- [WORK INSTRUCTION 1]:
Using the passage on confectionery and sweet treat trends, decide whether each statement agrees with it. Answer yes or no for each, and quote the words from the passage that settle it.
(a) Kit Kat Thins has two wafer layers rather than three.
(b) According to NCA's report, 45% of shoppers like to buy from companies that give to the community or charities.
(c) The Baileys Treat Report names oat-based milk chocolates as part of a trend to watch.
- [WORK INSTRUCTION 2]: Pick up the passage on confectionery and sweet treat trends after its final sentence and write the next paragraph.

Baileys Treat Report predicts sweet and salty mashups will get even more interesting in 2021. The report cites an influx of oat-based milk chocolates and ice creams and a crossover of Japanese indulgence treats as two trends to watch in the coming months.
Experts also say that lighter, crunchier and crispier textures are becoming more popular in the sweet treat segments. While such products have traditionally been dominated by creamy and melting consistencies, some consumers are viewing these attributes as “too heavy and unhealthy,” according to Euromonitor’s report. Recent launches, such as Kit Kat Thins, which offers two wafer layers instead of three, and Trolli Crunchy Crawlers, gummies with a crunchy coating, are examples of this trend.
Consumers Want More From Brands
Flavor innovation alone isn’t enough to promote trial or sustain consumer interest. NCA’s report indicates that shoppers are paying increased attention to package and production claims in categories across the store, including confectionery, and that trend is likely to grow. The “Sweet Insights” report notes that “younger generations in particular want to purchase foods and brands that align with their values and personal goals.”
Brands and retailers have elevated their environmental practices and corporate goals to address sustainable sourcing, package and food waste; reduction of water and energy resources; their carbon footprints; and other environmental issues, according to NCA’s “State of Treating” report. The report reveals that these platforms are important to about four in 10 confectionery shoppers – especially younger ones: More than half of Gen Z consumers said knowing that confectionery brands engage in waste-focused initiatives (reduced packaging, biodegradable packaging, etc.) influences their purchasing decisions.
More than half of shoppers also like to buy from companies that give to the community or charities, NCA’s report finds, and 45% reward confectionery brands that match their own values and beliefs through a greater purchase likelihood.
“These factors are increasingly important, especially with younger consumers,” Norton advises. “Our company is committed to responsible sourcing, our environmental footprint, and advancing diversity, equity and inclusion.”

- [PROVIDED MATERIAL]:
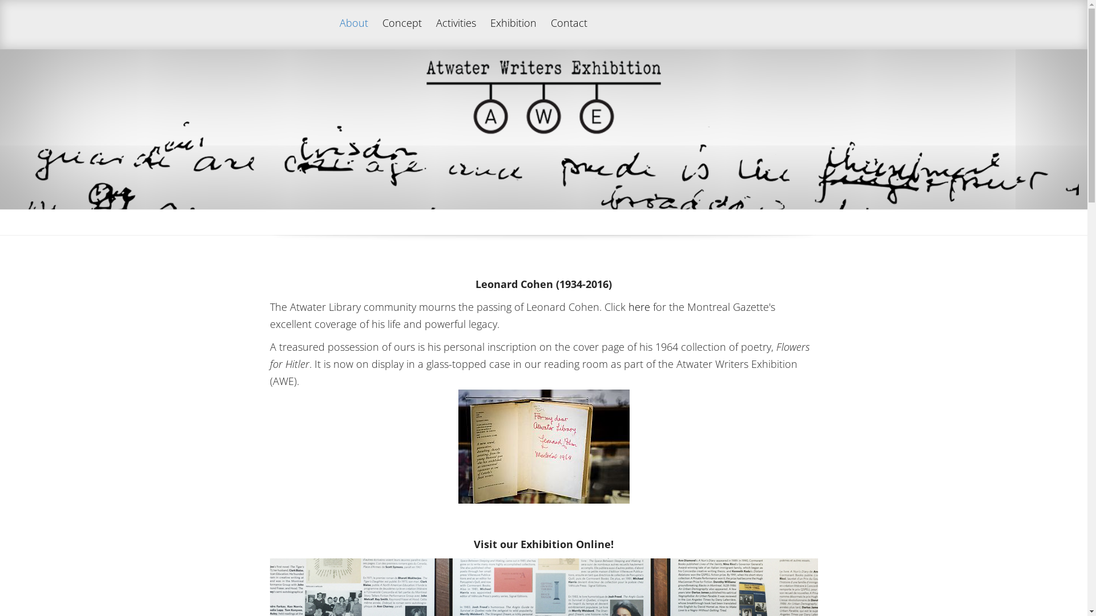 Image resolution: width=1096 pixels, height=616 pixels. I want to click on 'Activities', so click(455, 33).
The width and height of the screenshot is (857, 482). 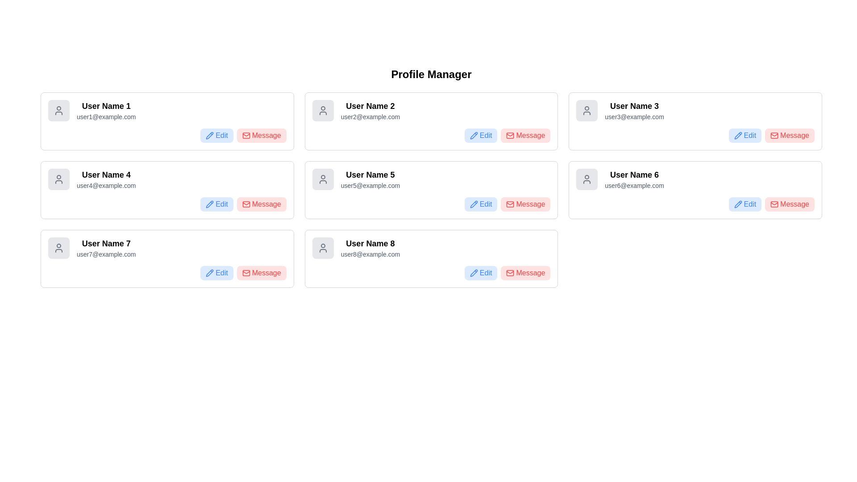 I want to click on the button to initiate messaging functionality for the user 'User Name 7', located in the profile card to the right of the 'Edit' button, so click(x=266, y=273).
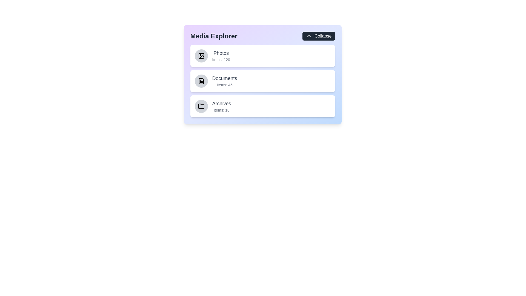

- [TASK RESULT 1]:
(a) Yes: "Kit Kat Thins, which offers two wafer layers instead of three"
(b) No: "More than half of shoppers also like to buy from companies that give to the community or charities"
(c) Yes: "The report cites an influx of oat-based milk chocolates and ice creams"

- [TASK RESULT 2]:
Hershey is exploring more ways to communicate this information on packaging and targeted consumer communication. According to Norton, Hershey will expand its Celebrate SHE bar program, which rolled out last year, with its retail partners. “In recognition of International Women’s Day, bars were distributed at our Hershey’s Chocolate World locations [Hershey, Pa.; New York; and Las Vegas],” she says. “This served as a moment to celebrate the accomplishments of women, and we also were able to communicate our commitments to gender representation and dollar-for-dollar pay equity for women.”
Aiming to empower girls and celebrate diversity, Ferrara’s new licensing strategy with Barbie will feature girls from different backgrounds representing a variety of careers on product packaging. “A portion of the proceeds from these fruit snacks will support The Dream Gap Project initiative, which gives girls resources to break barriers and reach their potential,” notes Guiddotti.
Another key trend that Hershey is addressing is consumers’ increased desire for more choice in the better-for-you space. To that end, the company has launched Organic Hershey’s Bars and Organic Reese’s Peanut Butter Cups, among other items. “We introduced more better-for-you choices for the candy category earlier this year, with the rebrand and packaging updates for Zero Sugar offerings across our core brands,” Norton observes.
It’s no surprise that NCA’s report shows growth in certifications, since one in five consumers say that they look for certifications and labels when purchasing chocolate and candy. Fair Trade is the most sought-after claim, followed by Rainforest Alliance and Certified Organic/USDA Organic.